— Begin —
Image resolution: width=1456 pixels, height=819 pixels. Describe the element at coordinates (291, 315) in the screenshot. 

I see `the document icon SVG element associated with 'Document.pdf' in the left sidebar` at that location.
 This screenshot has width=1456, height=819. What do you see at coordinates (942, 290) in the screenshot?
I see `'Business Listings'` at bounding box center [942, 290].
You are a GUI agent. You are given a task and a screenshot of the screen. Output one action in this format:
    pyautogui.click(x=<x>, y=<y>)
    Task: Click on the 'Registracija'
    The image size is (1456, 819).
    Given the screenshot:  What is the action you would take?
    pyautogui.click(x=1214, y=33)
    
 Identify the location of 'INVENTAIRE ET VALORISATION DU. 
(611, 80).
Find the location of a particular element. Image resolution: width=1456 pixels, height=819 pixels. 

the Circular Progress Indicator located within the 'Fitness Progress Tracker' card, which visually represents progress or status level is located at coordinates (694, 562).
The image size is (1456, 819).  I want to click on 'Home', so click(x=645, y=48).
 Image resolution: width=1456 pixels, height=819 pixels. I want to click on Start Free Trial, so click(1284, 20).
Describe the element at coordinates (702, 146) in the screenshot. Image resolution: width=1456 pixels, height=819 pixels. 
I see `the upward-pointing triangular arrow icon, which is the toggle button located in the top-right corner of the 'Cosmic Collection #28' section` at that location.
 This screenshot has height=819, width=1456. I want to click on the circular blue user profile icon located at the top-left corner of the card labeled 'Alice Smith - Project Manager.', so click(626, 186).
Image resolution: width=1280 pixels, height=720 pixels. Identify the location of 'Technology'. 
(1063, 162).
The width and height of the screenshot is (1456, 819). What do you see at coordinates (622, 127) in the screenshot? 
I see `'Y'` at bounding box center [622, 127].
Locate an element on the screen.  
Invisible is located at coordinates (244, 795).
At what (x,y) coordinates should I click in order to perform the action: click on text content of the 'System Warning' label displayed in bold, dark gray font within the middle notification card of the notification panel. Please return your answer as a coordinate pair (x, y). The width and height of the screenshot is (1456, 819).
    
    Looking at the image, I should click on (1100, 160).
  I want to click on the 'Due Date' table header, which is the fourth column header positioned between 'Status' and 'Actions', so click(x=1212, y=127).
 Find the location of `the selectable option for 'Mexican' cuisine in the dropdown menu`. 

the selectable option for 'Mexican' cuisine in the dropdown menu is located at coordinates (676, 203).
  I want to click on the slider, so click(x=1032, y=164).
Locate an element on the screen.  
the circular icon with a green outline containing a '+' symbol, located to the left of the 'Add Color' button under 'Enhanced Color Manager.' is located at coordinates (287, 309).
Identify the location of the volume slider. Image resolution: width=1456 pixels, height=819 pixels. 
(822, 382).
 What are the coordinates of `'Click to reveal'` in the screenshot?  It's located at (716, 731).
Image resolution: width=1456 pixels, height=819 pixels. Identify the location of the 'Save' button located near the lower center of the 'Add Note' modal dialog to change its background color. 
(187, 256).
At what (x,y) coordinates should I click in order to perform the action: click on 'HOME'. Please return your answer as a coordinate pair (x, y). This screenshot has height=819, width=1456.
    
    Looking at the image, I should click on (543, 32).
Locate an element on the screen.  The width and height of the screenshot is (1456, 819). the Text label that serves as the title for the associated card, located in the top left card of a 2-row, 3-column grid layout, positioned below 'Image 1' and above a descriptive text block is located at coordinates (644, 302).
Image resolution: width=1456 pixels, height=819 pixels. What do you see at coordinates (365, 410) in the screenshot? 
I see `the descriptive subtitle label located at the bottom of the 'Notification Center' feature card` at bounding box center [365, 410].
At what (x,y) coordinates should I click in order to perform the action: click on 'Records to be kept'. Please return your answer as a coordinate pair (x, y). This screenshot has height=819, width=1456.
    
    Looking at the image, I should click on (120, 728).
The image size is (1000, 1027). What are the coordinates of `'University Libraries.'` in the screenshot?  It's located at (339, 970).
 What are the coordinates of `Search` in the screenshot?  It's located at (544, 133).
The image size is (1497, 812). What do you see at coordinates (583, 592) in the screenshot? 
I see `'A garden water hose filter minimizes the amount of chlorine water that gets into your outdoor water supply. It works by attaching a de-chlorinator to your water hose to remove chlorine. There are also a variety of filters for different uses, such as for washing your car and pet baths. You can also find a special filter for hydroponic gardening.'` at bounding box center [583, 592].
— End —
Copy out every line above that contains the string "Please".

At what (x,y) coordinates should I click in order to perform the action: click on text content of the 'System Warning' label displayed in bold, dark gray font within the middle notification card of the notification panel. Please return your answer as a coordinate pair (x, y). The width and height of the screenshot is (1456, 819).
At what (x,y) coordinates should I click in order to perform the action: click on 'HOME'. Please return your answer as a coordinate pair (x, y). This screenshot has height=819, width=1456.
At what (x,y) coordinates should I click in order to perform the action: click on 'Records to be kept'. Please return your answer as a coordinate pair (x, y). This screenshot has height=819, width=1456.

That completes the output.